Apr 14, 2010
JD Sports eyes World Cup
Apr 14, 2010
By James Davey
LONDON (Reuters) - Sportswear and fashion retailer JD Sports Fashion (JD.L) predicted a fillip to sales from the soccer World Cup as it beat forecasts with a 26 percent jump in full year profit and hiked its final dividend 65 percent.
JD Sports shop
Chief Executive Peter Cowgill said the firm, which trades as JD Sports, Chausport, Size, Bank and Scotts from over 530 stores, has put together footwear and apparel ranges focussed on the World Cup finals, being held in South Africa from June 11.
"We want to capitalise on the following and the feel-good factor. We would be hopeful that if England are successful there is a movement towards sports and leisurewear," he told Reuters.
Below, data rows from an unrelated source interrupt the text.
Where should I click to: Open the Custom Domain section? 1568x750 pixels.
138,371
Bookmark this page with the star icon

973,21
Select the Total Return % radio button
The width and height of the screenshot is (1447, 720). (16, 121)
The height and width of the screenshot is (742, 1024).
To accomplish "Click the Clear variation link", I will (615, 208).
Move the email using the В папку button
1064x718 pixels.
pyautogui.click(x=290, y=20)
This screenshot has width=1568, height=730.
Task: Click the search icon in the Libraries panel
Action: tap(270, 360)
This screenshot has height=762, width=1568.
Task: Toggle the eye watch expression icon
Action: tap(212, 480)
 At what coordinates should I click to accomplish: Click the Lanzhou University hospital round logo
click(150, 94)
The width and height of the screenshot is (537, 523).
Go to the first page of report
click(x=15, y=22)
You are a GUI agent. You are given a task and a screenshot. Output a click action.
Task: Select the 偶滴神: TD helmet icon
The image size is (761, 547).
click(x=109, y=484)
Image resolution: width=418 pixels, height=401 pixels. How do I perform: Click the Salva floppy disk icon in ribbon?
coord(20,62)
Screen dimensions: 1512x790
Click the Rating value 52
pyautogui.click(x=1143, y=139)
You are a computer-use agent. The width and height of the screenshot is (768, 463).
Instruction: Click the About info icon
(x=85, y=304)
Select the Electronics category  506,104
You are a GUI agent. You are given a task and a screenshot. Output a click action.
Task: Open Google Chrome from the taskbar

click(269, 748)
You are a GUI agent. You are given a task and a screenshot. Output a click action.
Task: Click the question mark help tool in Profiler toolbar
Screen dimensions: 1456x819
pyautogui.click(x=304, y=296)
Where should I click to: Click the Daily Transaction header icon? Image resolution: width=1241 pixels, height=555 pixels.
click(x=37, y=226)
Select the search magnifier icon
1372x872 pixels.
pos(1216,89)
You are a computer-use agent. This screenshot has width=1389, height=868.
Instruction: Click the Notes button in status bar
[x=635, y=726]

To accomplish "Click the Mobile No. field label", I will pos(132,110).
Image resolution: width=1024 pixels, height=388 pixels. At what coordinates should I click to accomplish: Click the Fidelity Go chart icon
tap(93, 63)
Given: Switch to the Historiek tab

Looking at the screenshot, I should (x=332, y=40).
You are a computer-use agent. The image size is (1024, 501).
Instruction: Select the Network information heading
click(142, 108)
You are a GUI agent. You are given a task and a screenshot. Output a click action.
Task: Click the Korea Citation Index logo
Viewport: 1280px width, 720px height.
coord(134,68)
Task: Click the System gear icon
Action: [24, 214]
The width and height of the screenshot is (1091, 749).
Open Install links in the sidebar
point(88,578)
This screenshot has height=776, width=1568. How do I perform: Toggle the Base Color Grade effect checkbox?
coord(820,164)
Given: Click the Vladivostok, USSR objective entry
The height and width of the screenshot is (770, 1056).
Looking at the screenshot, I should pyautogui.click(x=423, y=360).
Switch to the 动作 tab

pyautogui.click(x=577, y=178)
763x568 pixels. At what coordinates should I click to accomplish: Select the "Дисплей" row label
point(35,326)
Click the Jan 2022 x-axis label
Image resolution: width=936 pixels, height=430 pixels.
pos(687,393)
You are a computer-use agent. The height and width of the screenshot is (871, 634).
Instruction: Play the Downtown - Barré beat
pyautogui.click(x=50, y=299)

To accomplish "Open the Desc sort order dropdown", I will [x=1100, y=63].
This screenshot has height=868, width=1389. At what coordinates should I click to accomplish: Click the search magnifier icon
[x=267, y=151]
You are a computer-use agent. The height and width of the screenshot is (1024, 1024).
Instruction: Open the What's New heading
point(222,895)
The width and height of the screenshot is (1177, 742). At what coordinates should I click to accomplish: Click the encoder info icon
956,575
"You'd have to say success is (England) getting to the semi-finals," he said.
Shares in JD Sports were up 0.14 percent at 734.5 pence at 10:51 a.m., valuing the business at about 344 million pounds.
Some 57 percent of the shares are owned by sportswear company Pentland, while Mike Ashley's Sports Direct International (SPD.L) owns 12 percent.
JD Sports made an underlying pretax profit of 67.4 million pounds for the full year to January 30.
That compares with analysts' consensus forecast of 61.6 million pounds, according to Thomson Reuters I/B/E/S, and 53.6 million pounds made in the previous year.
Revenue increased 14.8 percent to 769.8 million pounds as the firm benefited from store closures by struggling rival JJB Sports (JJB.L), which came close to administration in 2009.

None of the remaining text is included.